Com o título “E agora, José?”, eis artigo de Edson Guimarães, advogado e especialista em Direito Eleitoral. “O Brasil não pode fechar os olhos diante de um escândalo de tamanha proporção, comandado por um suposto banqueiro que, na verdade, comandava uma organização criminosa, com atuação no desvio de recursos financeiros de investidores inocentes e aplicadores de dinheiro público desonestos, esquema de corrupção e até sicários perversos”, expõe o articulista.
Confira:
Ao longo da história política brasileira, muitos episódios marcaram a trajetória do nosso país, em sua maioria positivos, que nos orgulham e nos fazem crer na força e integridade do povo brasileiro. No entanto, alguns outros episódios, ainda que em menor frequência, nos entristecem e, em alguns momentos, nos tiram o alento e até mesmo chegamos a descrer dos que deveriam ser responsáveis pelos destinos da nação em qualquer esfera de poder.

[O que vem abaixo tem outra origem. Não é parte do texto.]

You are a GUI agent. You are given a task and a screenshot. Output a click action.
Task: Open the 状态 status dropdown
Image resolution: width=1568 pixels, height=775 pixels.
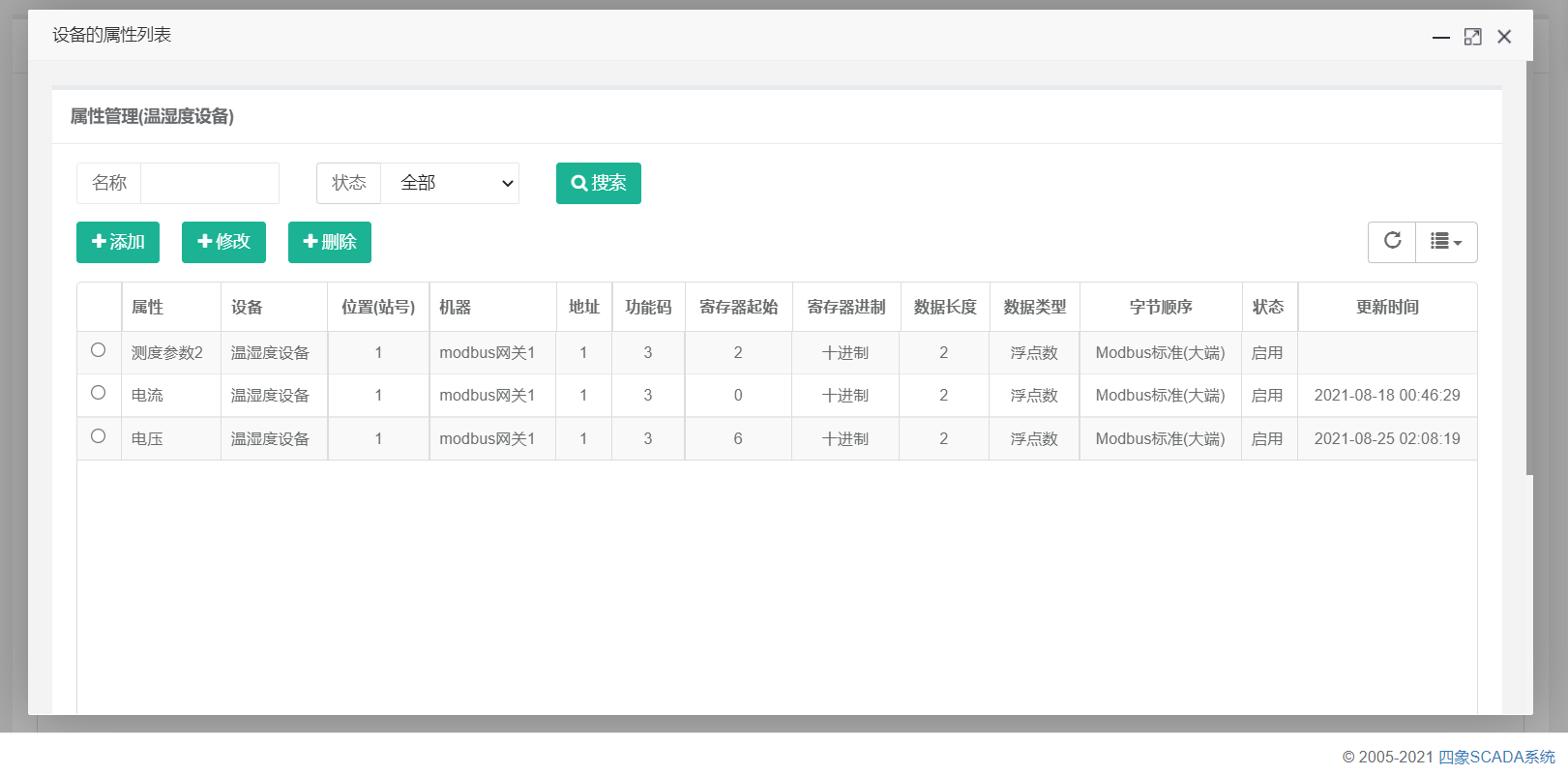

As relações promiscuas entre membros dos três Poderes e entes privados, quer pessoas físicas ou jurídicas, comprometem a integridade das instituições e a lisura de suas decisões.
Jamais a nação assistiu a um espetáculo tão imoral quanto o que trata do Banco Master, instituição financeira que surgiu por encanto, logo tomou conta do marcado financeiro oferecendo transações mirabolantes, rendimentos estratosfericos, seduzindo os mais ávidos investidores. Em pouco tempo os negócios do Master passaram a interessar a políticos, grandes empresários, envolvendo até figuras eclesiásticas sócio de empreendimento hoteleiro duvidoso amparado por ministro da Suprema Côrte e seus familiares.
O encantamento do mundo político jurídico pelo Master e seu presidente ensejou regabofes em Trancoso, regados a vinhos da melhor casta europeia, tendo belas acompanhantes estrangeiras, desconhecedoras do idioma pátrio, que não entendiam os diálogos entre os deslumbrados frequentadores das orgias no litoral baiano, afinal a linguagem que aproximava a todos é universal.
Desses bacanais muitos negócios emergiram engordando os cofres do banco Vacariano , investimentos duvidosos que assaltaram cofres públicos em todo o país. Contratos de assessoria jurídica milionários, nunca dantes conhecidos no mundo jurídico brasileiro. Viagens em jatos de propriedade do “banqueiro “, deslumbrando especialmente a classe política e alguns magistrados. O senhor Vorcaro, enquadrou muita gente grande. Seus negócios, para quem tem o mínimo de discernimento não passavam de pirotecnia suja e desonesta, menos aos beneficiários das suas festanças, viagens e contratos fabulosos.
O Brasil não pode fechar os olhos diante de um escândalo de tamanha proporção, comandado por um suposto banqueiro que, na verdade, comandava uma organização criminosa, com atuação no desvio de recursos financeiros de investidores inocentes e aplicadores de dinheiro público desonestos, esquema de corrupção e até sicários perversos. Mas, a festa acabou. E agora José?
*Edson Guimarães
Advogado e especialista em Direito Eleitoral.